- [GOAL OF THE EXERCISE] Only the lines from the beginning of the data through the one with "info@aerieonline.net (632, 1274)" belong in the answer, each retyped exactly, with pictures left out.

TASK MATERIAL below:

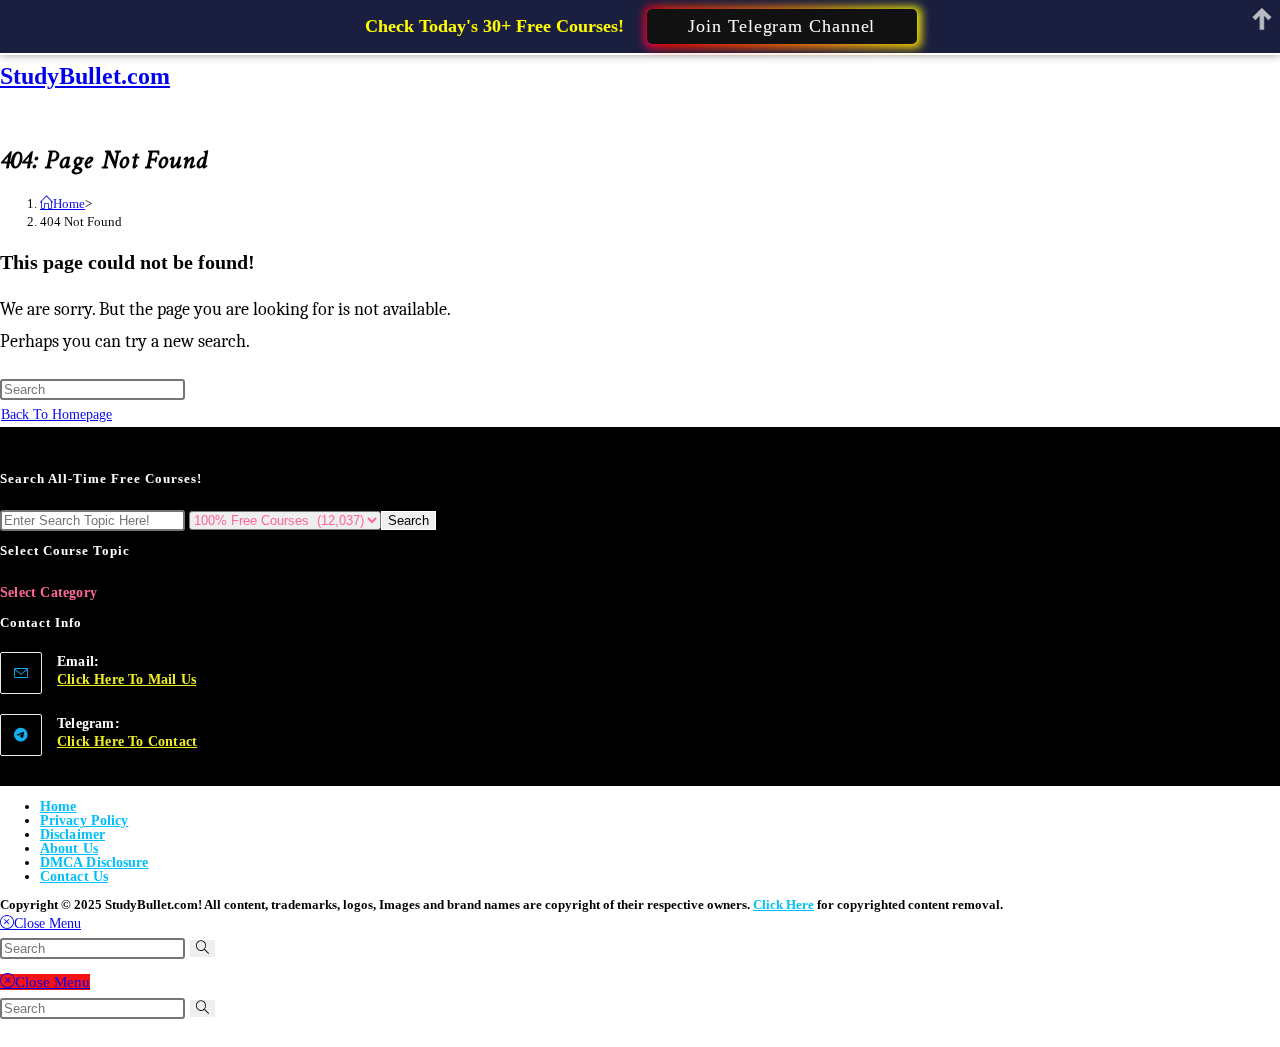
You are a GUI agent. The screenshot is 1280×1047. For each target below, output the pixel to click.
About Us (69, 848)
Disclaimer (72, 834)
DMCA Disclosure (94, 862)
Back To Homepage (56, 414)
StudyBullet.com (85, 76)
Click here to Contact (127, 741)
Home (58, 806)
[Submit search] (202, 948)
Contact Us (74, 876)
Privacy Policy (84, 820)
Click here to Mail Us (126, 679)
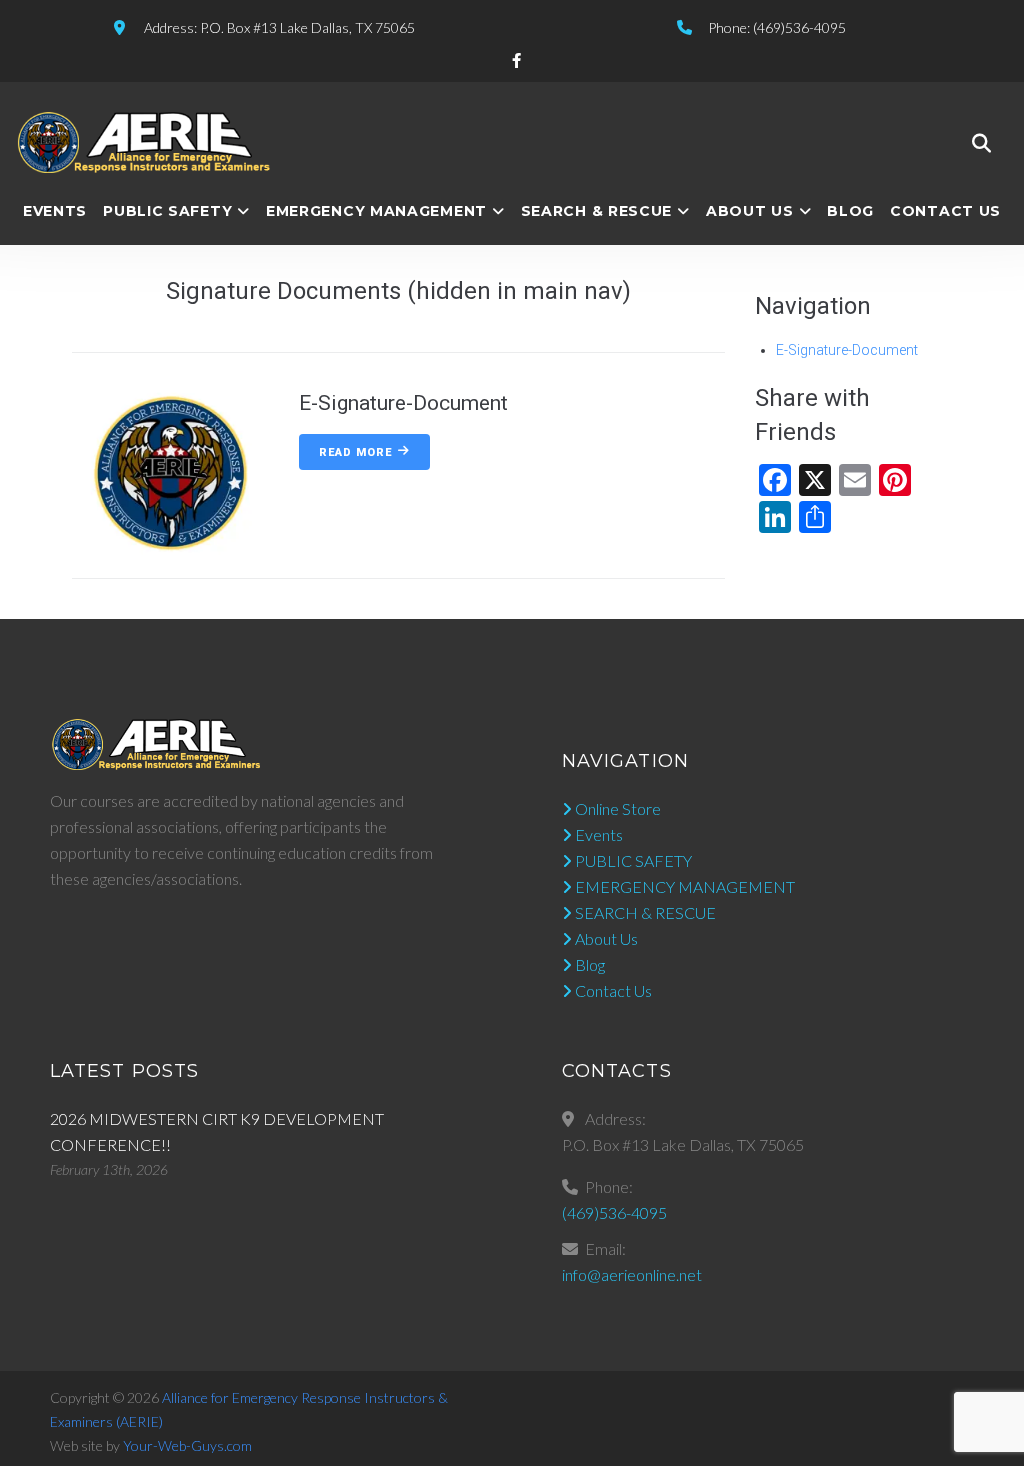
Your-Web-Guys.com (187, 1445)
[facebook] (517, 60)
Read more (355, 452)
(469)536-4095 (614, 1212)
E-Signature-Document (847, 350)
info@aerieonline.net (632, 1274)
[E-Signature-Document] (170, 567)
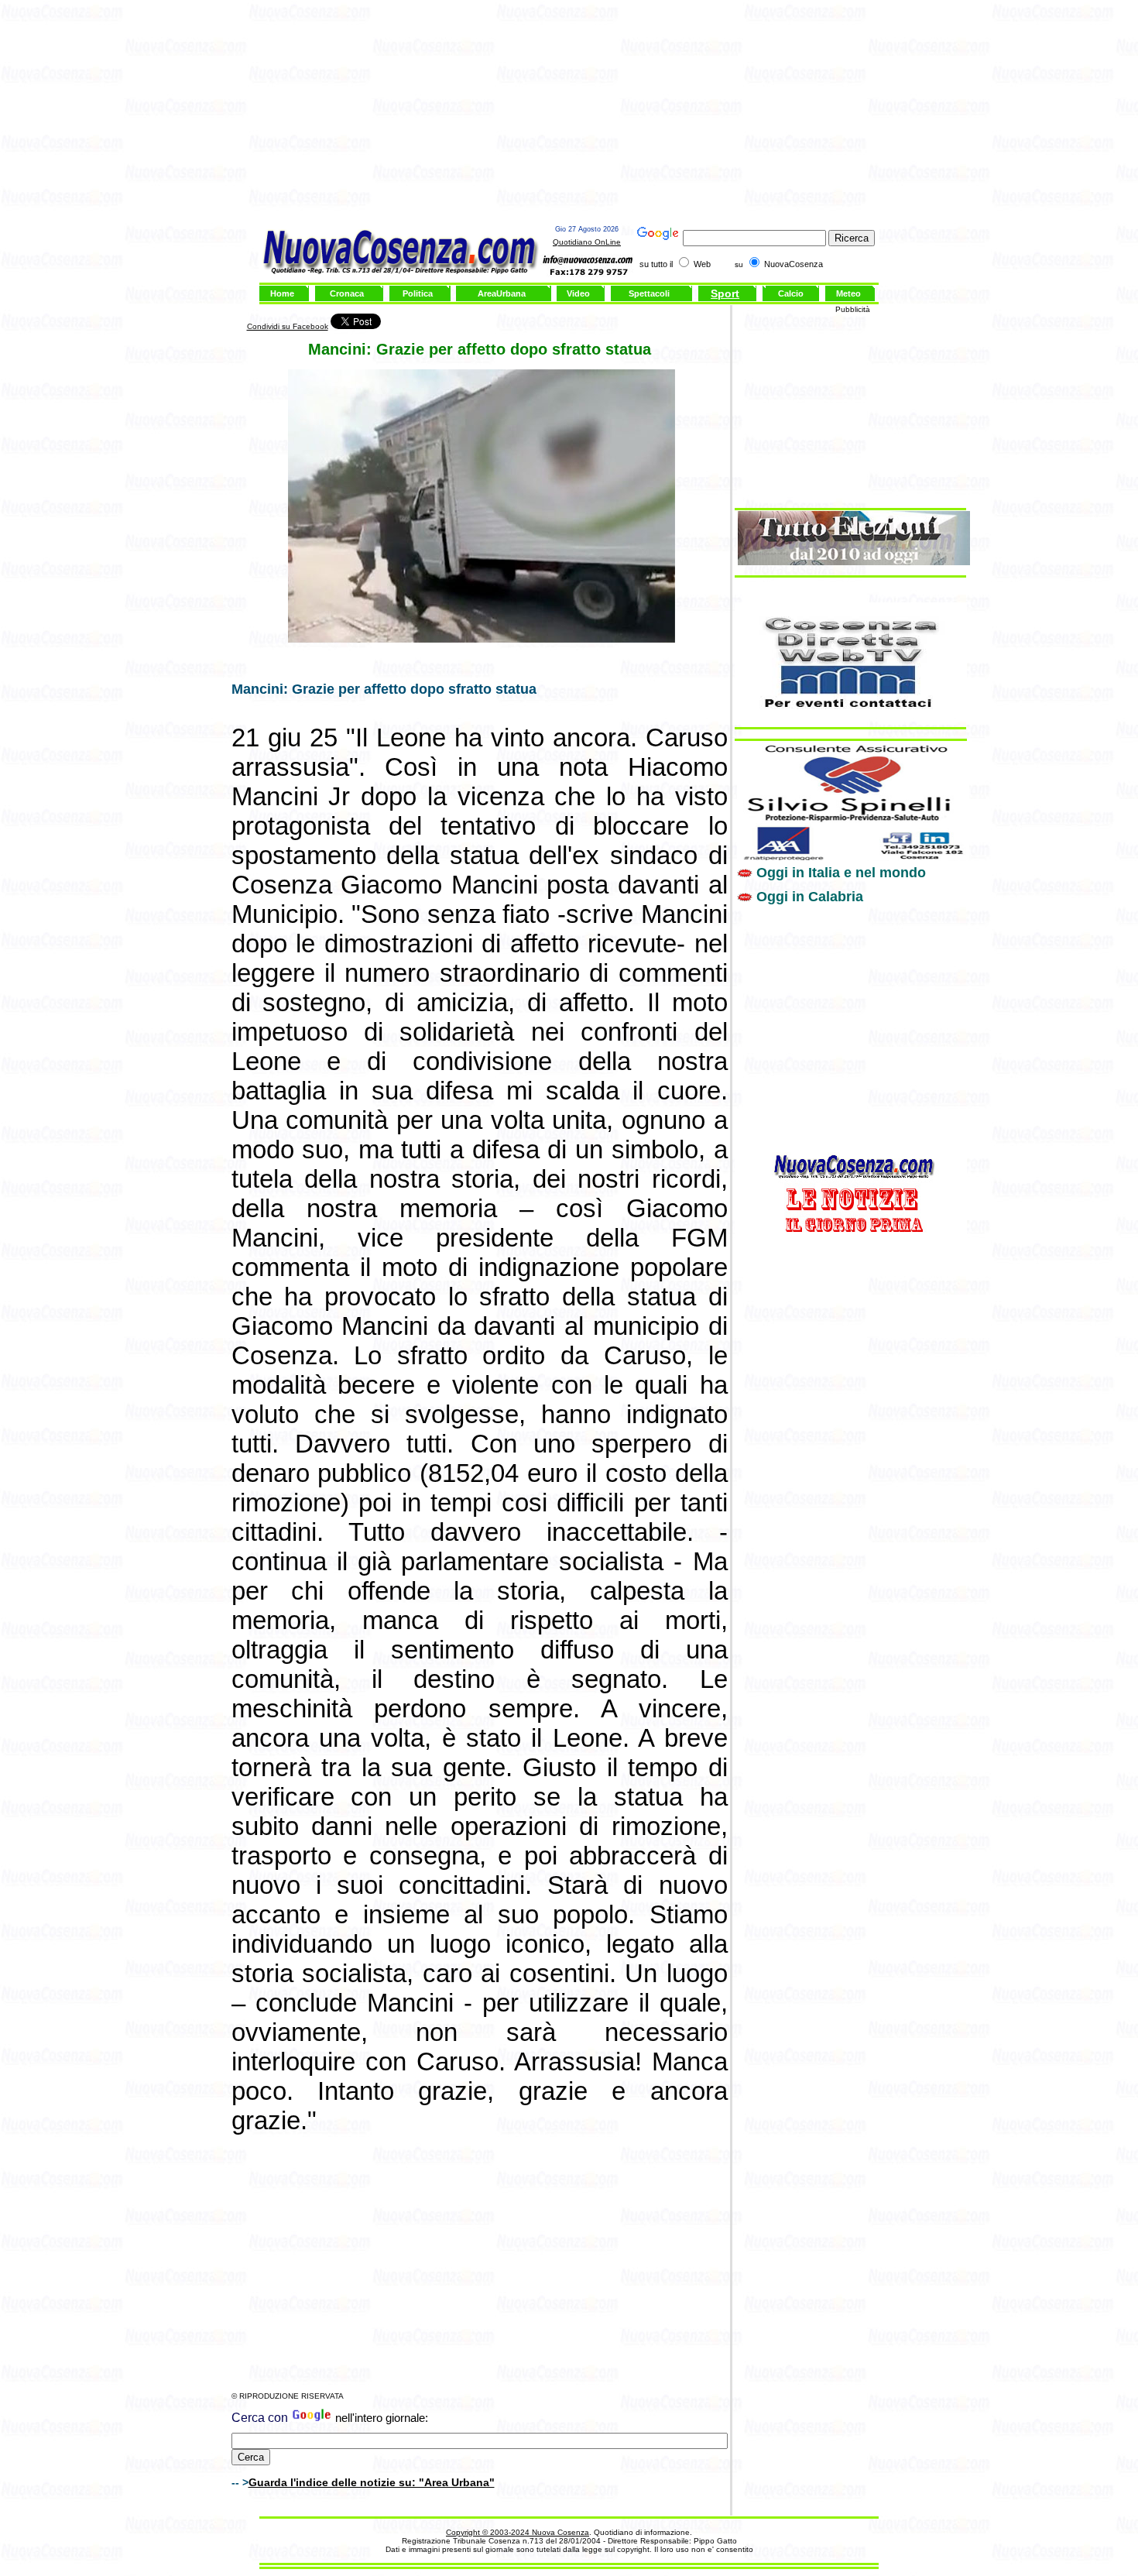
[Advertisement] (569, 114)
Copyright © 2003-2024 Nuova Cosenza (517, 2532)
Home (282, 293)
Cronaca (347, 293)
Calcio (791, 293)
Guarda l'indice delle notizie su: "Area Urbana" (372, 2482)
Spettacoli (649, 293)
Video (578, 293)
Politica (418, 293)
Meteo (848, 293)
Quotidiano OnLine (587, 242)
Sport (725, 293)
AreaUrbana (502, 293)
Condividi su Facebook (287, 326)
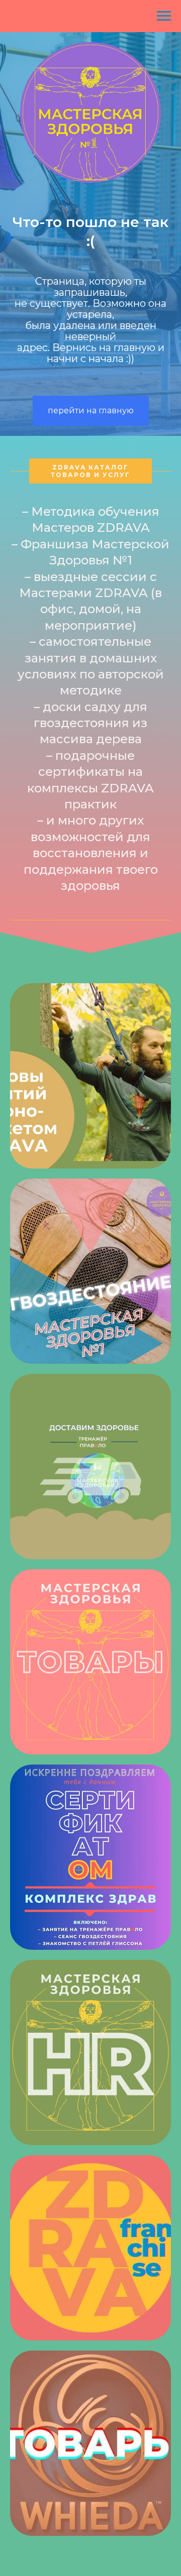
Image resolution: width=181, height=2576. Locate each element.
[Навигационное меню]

End of TASK MATERIAL.

- [OUTPUT OF THE EXERCISE]
You are a GUI agent. The screenshot is 1280×1047. For each target below, output the pixel to click.
About Us (69, 848)
Disclaimer (72, 834)
DMCA Disclosure (94, 862)
Back To Homepage (56, 414)
StudyBullet.com (85, 76)
Click here to Contact (127, 741)
Home (58, 806)
[Submit search] (202, 948)
Contact Us (74, 876)
Privacy Policy (84, 820)
Click here to Mail Us (126, 679)
Your-Web-Guys.com (187, 1445)
[facebook] (517, 60)
Read more (355, 452)
(469)536-4095 (614, 1212)
E-Signature-Document (847, 350)
info@aerieonline.net (632, 1274)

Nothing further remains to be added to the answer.